*Dataset records:*
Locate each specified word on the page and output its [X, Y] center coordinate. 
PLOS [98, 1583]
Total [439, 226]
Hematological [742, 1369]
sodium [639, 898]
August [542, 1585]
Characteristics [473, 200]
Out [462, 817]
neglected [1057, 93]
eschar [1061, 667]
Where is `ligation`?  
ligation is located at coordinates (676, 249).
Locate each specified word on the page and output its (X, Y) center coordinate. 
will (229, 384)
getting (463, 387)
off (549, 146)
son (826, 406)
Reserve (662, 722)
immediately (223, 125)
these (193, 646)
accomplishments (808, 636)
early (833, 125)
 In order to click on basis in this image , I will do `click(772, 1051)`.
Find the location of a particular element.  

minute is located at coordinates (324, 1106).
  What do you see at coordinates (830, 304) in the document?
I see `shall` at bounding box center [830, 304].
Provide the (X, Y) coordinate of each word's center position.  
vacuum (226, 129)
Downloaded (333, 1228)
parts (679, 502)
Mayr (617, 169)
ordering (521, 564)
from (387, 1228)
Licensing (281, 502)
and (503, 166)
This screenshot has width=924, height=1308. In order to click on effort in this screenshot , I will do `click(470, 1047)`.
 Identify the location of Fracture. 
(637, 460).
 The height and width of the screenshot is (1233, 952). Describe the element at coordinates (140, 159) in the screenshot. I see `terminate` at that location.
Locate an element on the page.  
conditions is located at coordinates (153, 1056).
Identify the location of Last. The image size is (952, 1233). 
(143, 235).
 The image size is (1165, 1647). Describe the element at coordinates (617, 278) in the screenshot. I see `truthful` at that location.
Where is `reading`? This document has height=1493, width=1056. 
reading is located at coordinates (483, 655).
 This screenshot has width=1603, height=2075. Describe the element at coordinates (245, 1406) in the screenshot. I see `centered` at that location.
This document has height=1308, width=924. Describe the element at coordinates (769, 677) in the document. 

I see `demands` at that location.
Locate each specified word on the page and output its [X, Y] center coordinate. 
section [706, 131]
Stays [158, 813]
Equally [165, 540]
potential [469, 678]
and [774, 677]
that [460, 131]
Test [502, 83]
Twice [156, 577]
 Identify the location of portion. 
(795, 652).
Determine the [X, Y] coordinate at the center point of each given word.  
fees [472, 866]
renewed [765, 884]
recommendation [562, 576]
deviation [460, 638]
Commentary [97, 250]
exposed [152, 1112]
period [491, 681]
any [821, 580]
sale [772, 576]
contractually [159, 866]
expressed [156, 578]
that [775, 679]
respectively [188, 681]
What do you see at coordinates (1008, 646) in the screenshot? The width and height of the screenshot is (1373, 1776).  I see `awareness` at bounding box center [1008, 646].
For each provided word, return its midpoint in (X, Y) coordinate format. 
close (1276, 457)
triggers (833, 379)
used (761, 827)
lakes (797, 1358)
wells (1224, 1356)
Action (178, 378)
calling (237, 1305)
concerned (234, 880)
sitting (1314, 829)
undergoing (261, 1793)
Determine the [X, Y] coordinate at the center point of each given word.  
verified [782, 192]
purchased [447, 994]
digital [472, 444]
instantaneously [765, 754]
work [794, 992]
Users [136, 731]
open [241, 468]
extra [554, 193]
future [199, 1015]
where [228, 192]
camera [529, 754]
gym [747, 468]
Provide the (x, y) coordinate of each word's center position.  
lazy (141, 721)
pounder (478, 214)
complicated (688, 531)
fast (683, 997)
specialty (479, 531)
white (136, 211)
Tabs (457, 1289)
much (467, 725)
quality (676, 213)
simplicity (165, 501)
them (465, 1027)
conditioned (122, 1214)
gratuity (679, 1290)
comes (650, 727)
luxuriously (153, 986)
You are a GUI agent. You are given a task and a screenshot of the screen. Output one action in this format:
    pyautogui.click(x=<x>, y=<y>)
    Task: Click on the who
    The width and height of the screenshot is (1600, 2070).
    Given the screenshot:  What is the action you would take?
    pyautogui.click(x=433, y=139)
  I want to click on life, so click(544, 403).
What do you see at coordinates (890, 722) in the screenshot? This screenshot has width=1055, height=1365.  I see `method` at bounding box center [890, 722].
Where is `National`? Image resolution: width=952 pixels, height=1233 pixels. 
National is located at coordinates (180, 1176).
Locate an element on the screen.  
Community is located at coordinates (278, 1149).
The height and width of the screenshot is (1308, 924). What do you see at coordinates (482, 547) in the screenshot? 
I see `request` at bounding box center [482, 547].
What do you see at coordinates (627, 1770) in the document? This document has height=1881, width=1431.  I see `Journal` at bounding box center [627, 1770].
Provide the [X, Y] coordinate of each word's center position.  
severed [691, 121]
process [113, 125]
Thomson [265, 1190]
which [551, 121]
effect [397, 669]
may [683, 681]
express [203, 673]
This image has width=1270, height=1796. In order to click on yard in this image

*What you have to do:* Change "particular element" to "specific element" in the rows from the line with "accomplishments (808, 636)" to the line with "vacuum (226, 129)", and give back only those lines with nothing else altered.

*Result for this exercise:*
accomplishments (808, 636)
early (833, 125)
 In order to click on basis in this image , I will do `click(772, 1051)`.
Find the location of a specific element.  

minute is located at coordinates (324, 1106).
  What do you see at coordinates (830, 304) in the document?
I see `shall` at bounding box center [830, 304].
Provide the (X, Y) coordinate of each word's center position.  
vacuum (226, 129)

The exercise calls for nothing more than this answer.